Code is also missing a "return" statement.

Some other points:

"sortedLayers = layers;" has no meaning in Java, you are sharing the entries with the "layers" parameter, so you might as well simply sort "layer" and drop the "sortedLayers" variable.

Code becomes easier to read if you move the "temp" variable inside the most inner loop:

MapLayer temp = sortedLayers.get(j-1);
sortedLayers.set(j-1,sortedLayers.get(j));
sortedLayers.set(j,temp);

This clearly says you will not use "temp" outside the "if" around it, so it saves a lot of looking for other uses of the variable.

As for bubble sort itself, there is a lot of room for improvement. I'll start with the more simple ones, and move towards the more complicated ones.

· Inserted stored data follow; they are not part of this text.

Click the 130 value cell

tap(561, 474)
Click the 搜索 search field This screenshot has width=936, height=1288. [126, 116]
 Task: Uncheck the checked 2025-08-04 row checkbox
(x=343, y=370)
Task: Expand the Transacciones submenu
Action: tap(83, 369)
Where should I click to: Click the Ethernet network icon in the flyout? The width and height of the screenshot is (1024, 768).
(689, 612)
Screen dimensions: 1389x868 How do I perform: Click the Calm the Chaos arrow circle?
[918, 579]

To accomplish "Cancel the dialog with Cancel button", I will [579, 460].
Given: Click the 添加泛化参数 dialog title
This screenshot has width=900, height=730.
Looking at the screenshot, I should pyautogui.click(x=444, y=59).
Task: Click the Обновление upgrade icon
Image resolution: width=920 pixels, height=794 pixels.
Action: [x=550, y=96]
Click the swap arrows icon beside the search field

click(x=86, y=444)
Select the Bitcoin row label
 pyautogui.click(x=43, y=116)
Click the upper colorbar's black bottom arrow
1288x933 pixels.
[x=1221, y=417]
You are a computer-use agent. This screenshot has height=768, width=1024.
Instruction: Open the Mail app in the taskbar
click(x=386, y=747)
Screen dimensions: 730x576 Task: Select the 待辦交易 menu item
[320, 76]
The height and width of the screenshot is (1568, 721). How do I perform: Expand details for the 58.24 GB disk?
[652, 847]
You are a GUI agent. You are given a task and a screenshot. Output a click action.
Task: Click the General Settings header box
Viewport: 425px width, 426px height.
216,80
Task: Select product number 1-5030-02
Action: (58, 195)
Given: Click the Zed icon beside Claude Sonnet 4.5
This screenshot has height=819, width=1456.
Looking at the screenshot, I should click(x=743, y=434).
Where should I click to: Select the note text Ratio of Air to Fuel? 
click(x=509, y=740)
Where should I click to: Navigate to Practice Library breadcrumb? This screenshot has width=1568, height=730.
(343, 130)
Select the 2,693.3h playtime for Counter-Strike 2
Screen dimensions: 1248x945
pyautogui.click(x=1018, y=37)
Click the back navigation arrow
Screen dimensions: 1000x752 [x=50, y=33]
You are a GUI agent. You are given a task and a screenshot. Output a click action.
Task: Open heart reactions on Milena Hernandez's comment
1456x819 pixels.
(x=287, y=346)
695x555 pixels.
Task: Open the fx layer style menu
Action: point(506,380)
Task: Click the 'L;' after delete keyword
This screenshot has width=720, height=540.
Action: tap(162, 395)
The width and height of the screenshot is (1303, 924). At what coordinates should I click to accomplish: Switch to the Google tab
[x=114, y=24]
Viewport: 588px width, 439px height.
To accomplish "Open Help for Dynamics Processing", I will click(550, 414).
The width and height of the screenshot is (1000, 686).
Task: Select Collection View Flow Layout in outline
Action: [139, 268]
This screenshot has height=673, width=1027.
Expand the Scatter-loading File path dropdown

1. Instead of doing "n" iterations of the "j" loop, do the "j" loop until nothing changes anymore.

while (true) {
boolean changed = false;
for (... j ... ) {
if (...) {
...
changed = true;
}
}
if (!changed) break; // Nothing changed, no point in looping again.
}

For example, if the array is already sorted, your 'i' loops 'n' times now, while the above quits after the first check.

2. Your j loop now always increments. That means that bubbling big values down goes fast, but bubbling low values up goes slow. (Try it, write 6, 4, 3, 1 on paper, and do the algorithm manually, writing a new row below it after each swap. You will notice the "6" moves very fast, while the "1" takes ages.)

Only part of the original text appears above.